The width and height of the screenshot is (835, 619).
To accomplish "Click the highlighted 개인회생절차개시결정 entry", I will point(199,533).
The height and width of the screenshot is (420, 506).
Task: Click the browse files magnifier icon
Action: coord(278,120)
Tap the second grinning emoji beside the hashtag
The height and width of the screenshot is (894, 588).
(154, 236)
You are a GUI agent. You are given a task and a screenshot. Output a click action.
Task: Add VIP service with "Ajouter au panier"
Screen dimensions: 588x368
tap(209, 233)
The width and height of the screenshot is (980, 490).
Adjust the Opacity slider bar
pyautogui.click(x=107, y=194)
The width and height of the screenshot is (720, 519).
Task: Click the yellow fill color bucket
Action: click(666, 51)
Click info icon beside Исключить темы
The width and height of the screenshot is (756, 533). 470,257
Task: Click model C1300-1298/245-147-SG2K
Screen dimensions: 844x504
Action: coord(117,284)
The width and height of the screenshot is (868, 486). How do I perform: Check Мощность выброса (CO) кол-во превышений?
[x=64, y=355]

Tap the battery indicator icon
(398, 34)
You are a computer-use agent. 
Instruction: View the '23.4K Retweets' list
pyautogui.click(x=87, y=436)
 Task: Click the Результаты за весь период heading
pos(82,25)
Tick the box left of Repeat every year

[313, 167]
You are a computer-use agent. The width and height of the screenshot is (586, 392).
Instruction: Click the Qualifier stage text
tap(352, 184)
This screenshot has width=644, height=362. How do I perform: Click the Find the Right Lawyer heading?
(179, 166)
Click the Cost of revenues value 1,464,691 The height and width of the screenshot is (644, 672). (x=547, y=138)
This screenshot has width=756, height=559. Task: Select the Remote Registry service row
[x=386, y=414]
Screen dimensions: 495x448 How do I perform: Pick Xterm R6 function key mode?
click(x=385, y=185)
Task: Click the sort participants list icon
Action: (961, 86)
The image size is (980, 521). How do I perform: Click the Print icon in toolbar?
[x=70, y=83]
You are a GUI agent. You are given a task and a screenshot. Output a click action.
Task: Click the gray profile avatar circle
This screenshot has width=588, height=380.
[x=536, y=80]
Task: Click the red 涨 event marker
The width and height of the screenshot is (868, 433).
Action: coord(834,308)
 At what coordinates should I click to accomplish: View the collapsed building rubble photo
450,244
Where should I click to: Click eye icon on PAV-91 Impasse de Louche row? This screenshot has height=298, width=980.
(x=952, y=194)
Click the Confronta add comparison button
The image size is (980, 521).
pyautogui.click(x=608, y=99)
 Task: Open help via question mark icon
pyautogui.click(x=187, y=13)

**What you should do:**
Your task is to give back every record exactly.

**Your solution:**
The width and height of the screenshot is (835, 619).
To accomplish "Click the highlighted 개인회생절차개시결정 entry", I will point(199,533).
The height and width of the screenshot is (420, 506).
Task: Click the browse files magnifier icon
Action: coord(278,120)
Tap the second grinning emoji beside the hashtag
The height and width of the screenshot is (894, 588).
(154, 236)
You are a GUI agent. You are given a task and a screenshot. Output a click action.
Task: Add VIP service with "Ajouter au panier"
Screen dimensions: 588x368
tap(209, 233)
The width and height of the screenshot is (980, 490).
Adjust the Opacity slider bar
pyautogui.click(x=107, y=194)
The width and height of the screenshot is (720, 519).
Task: Click the yellow fill color bucket
Action: click(666, 51)
Click info icon beside Исключить темы
The width and height of the screenshot is (756, 533). 470,257
Task: Click model C1300-1298/245-147-SG2K
Screen dimensions: 844x504
Action: coord(117,284)
The width and height of the screenshot is (868, 486). How do I perform: Check Мощность выброса (CO) кол-во превышений?
[x=64, y=355]

Tap the battery indicator icon
(398, 34)
You are a computer-use agent. 
Instruction: View the '23.4K Retweets' list
pyautogui.click(x=87, y=436)
 Task: Click the Результаты за весь период heading
pos(82,25)
Tick the box left of Repeat every year

[313, 167]
You are a computer-use agent. The width and height of the screenshot is (586, 392).
Instruction: Click the Qualifier stage text
tap(352, 184)
This screenshot has width=644, height=362. How do I perform: Click the Find the Right Lawyer heading?
(179, 166)
Click the Cost of revenues value 1,464,691 The height and width of the screenshot is (644, 672). (x=547, y=138)
This screenshot has width=756, height=559. Task: Select the Remote Registry service row
[x=386, y=414]
Screen dimensions: 495x448 How do I perform: Pick Xterm R6 function key mode?
click(x=385, y=185)
Task: Click the sort participants list icon
Action: (961, 86)
The image size is (980, 521). How do I perform: Click the Print icon in toolbar?
[x=70, y=83]
You are a GUI agent. You are given a task and a screenshot. Output a click action.
Task: Click the gray profile avatar circle
This screenshot has width=588, height=380.
[x=536, y=80]
Task: Click the red 涨 event marker
The width and height of the screenshot is (868, 433).
Action: coord(834,308)
 At what coordinates should I click to accomplish: View the collapsed building rubble photo
450,244
Where should I click to: Click eye icon on PAV-91 Impasse de Louche row? This screenshot has height=298, width=980.
(x=952, y=194)
Click the Confronta add comparison button
The image size is (980, 521).
pyautogui.click(x=608, y=99)
 Task: Open help via question mark icon
pyautogui.click(x=187, y=13)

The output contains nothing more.